Akan tetapi, mantan kontraktor perusahaan Analytica yang bernama Christopher Wylie membantah bahwa perusahaan itu telah menghancurkan data pengguna Facebook tersebut. Dia adalah orang yang telah membocorkan rahasia ini.

Mengetahui hal itu, Zuckerberg mengatakan bahwa ini adalah sebuah kesalahan dan dia sangat menyesal karena telah mempercayai ucapan pihak Cambridge Analytica.

Di dalam sebuah wawancara Dia mengatakan bahwa kesalahannya di masa lalu tersebut bukanlah kesalahan yang sengaja dilakukannya. Kesalahan itu terjadi di usianya yang terbilang masih sangat muda dan masih belum terlalu berpengalaman.
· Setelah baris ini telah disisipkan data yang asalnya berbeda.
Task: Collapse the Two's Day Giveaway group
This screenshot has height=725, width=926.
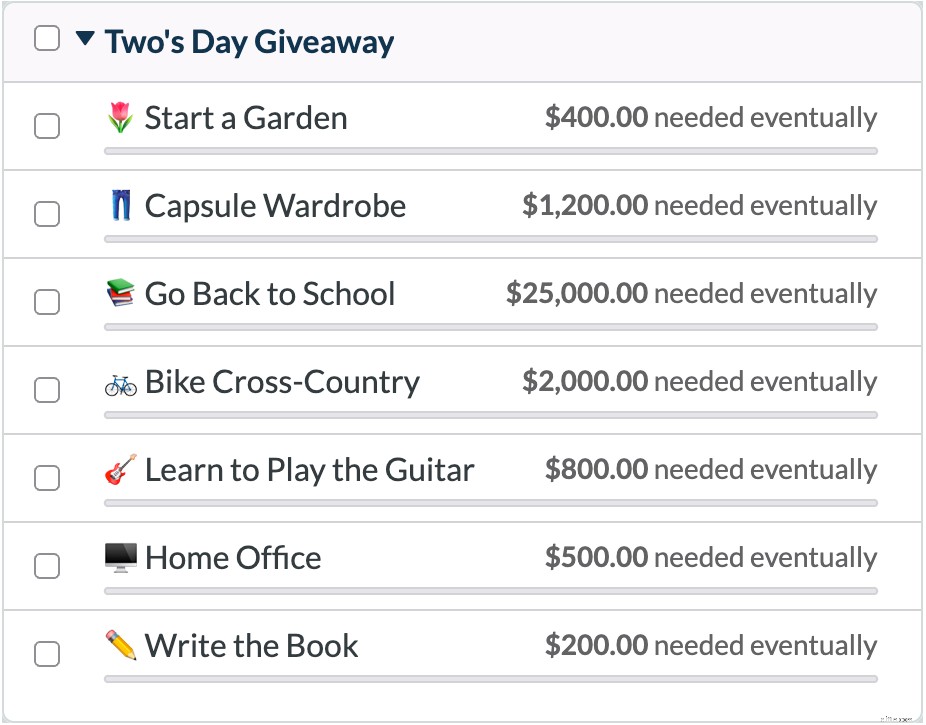Action: point(87,38)
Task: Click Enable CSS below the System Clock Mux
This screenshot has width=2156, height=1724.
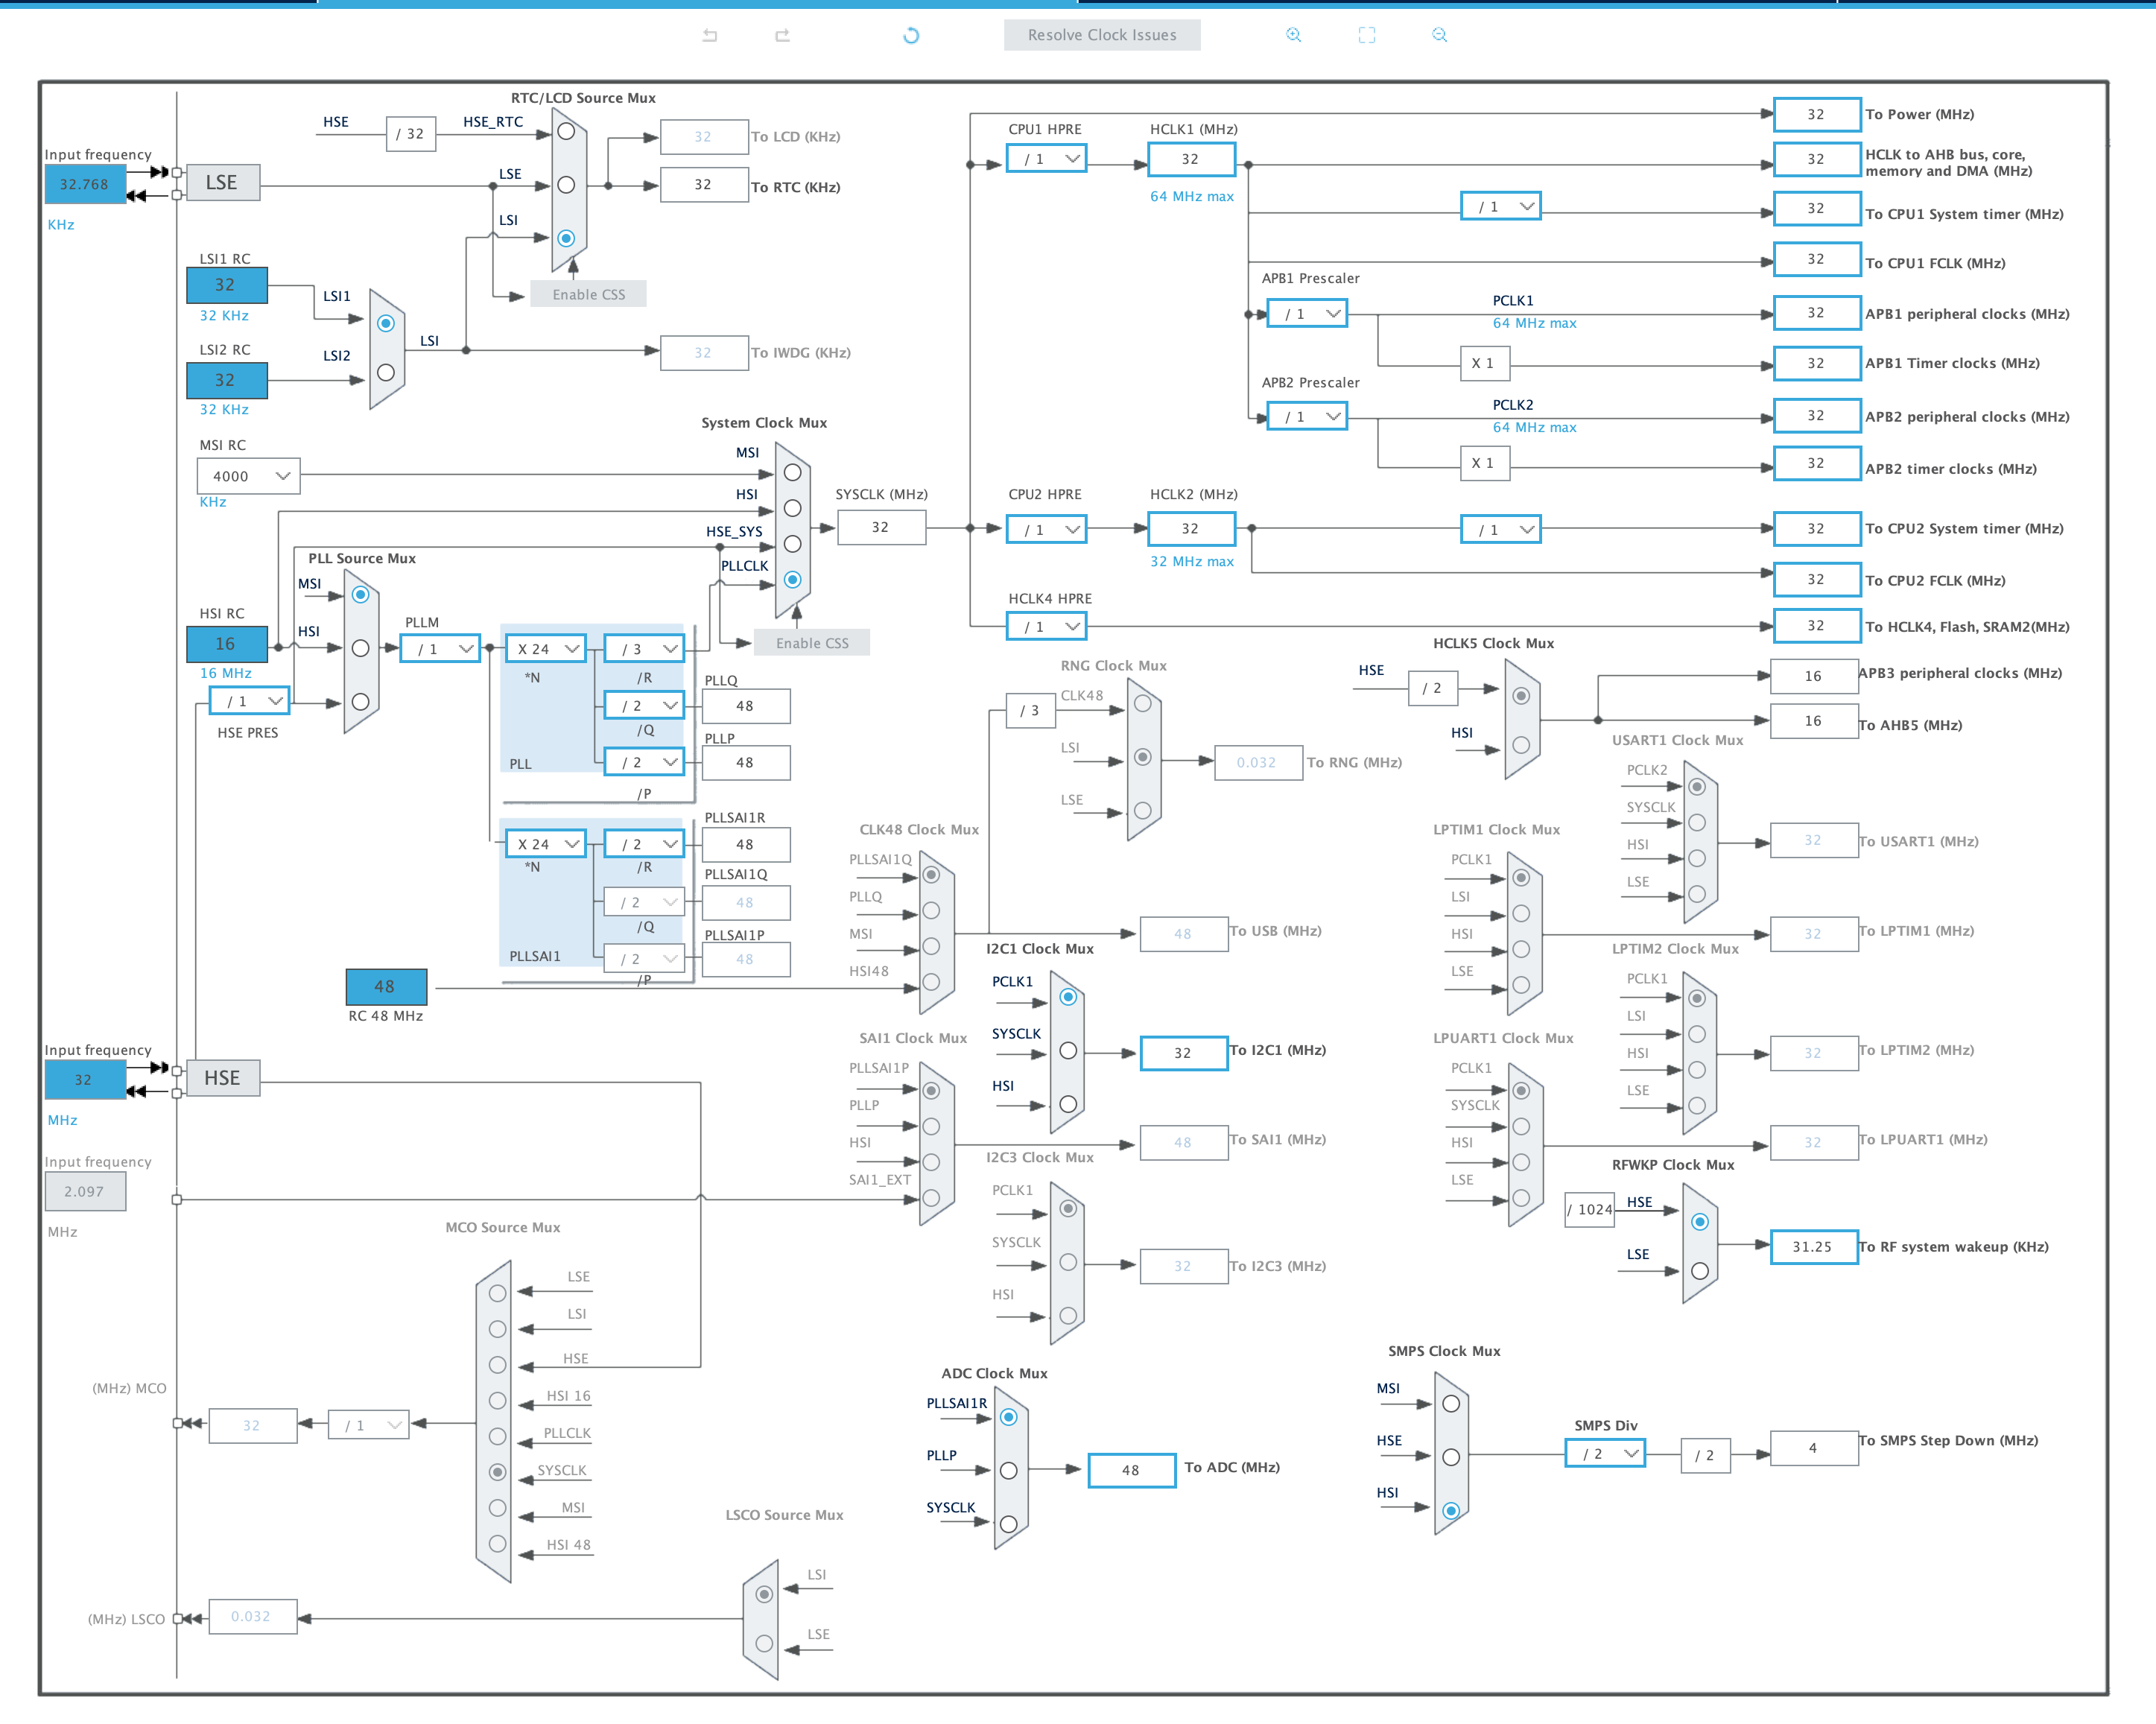Action: (812, 642)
“Saya telah membuat kesalahan teknis dan kesalahan bisnis. Saya mempekerjakan dan mempercayai orang yang salah. Saya mungkin telah meluncurkan lebih banyak produk yang gagal daripada kebanyakan orang dalam hidup mereka, tapi pada akhirnya, saya bisa belajar dari kesalahan tersebut. Itulah komitmen yang saya coba miliki di dalam perusahaan kami, dan untuk komunitas kami saat ini”, katanya.

Apa Tindakan Facebook Untuk Memperbaiki Masalah Ini?

Tindakan pertama yang akan dilakukan oleh Facebook adalah secara dramatis mengurangi jumlah data yang dapat diakses oleh pengembang, sehingga aplikasi tertentu dan pengembang tidak dapat melakukan hal yang sama seperti yang dilakukan oleh Kogan.

Berdasarkan pengalaman-pengalaman yang sebelumnya, seperti yang dilakukan pada tahun 2014 yang lalu, dimana Facebook pernah mengubah platformnya, maka kali ini mereka akan memikirkan hal-hal lain yang dirasa juga membutuhkan kunci atau pengamanan yang lebih.

Sekalipun mereka bisa menyelesaikan masalah ini, tapi tidak menutup kemungkinan kalau masalah baru akan muncul dikedepannya. Tidak ada yang tahu atau bisa memastikan apakah tidak akan ada lagi Kogan-Kogan atau Cambridge Analyticas lain yang akan melakukan hal yang sama nantinya.

Mengingat semakin canggihnya teknologi saat ini, tidak menutup kemungkinan pula akan munculnya berbagai aplikasi moderen, yang kelak bisa mendapatkan akses informasi yang lebih lanjut dan berpotensi menjualnya tanpa kita sadari dan sebagainya.

Dan karena alasan itulah pihak Facebook ingin memastikan bahwa mereka bisa mengendalikan dan mencegah terjadinya hal yang paling buruk sekalipun yang mungkin terjadi. Itu sebabnya mereka menghabiskan banyak waktu untuk mencari tahu cara untuk mewujudkannya.

Mark mengatakan kalau perusahaannya akan melakukan penyelidikan penuh terhadap setiap aplikasi yang mendapat akses ke sejumlah besar informasi, sebelum pihaknya mengubah kebijakan platform untuk secara dramatis mengurangi akses data yang dimiliki oleh para pengembang.

Untuk aplikasi apa pun yang nantinya ditemukan yang memiliki aktivitas mencurigakan, Facebook akan melakukan audit forensik lengkap dan Dia akan memastikan perusahaannya memiliki kapasitas untuk melakukan itu, untuk memastikan bahwa pengembang lain tidak bisa melakukan apa yang telah dilakukan oleh Kogan hari ini.

Bagaimana tanggapan anda tentang hal ini? Siapakah yang pantas disalahkan dalam kasus ini? Pihak Facebook kah yang dinilai terlalu ceroboh? atau Pihak Cambridge Analyticas? Oh, atau mungkin ini semua adalah kesalahan Kogan?

Daripada hanya menyalahkan atau tuduh sana tuduh sini, lebih baik kita dukung saja usaha Facebook dalam melindungi data-data kita sebagai salah satu penggunanya. Dan untuk kelima puluh juta orang yang katanya datanya sudah bocor, pihak Facebook katanya akan segera mengkonfirmasikannya kepada anda.

Sekian informasi ini kami sampaikan, semoga bisa membuat anda lebih berhati-hati lagi saat menaruh data-data lengkap anda di media sosial, karena kapan saja pihak-pihak yang tidak bertanggungjawab bisa mencuri atau mengambilnya.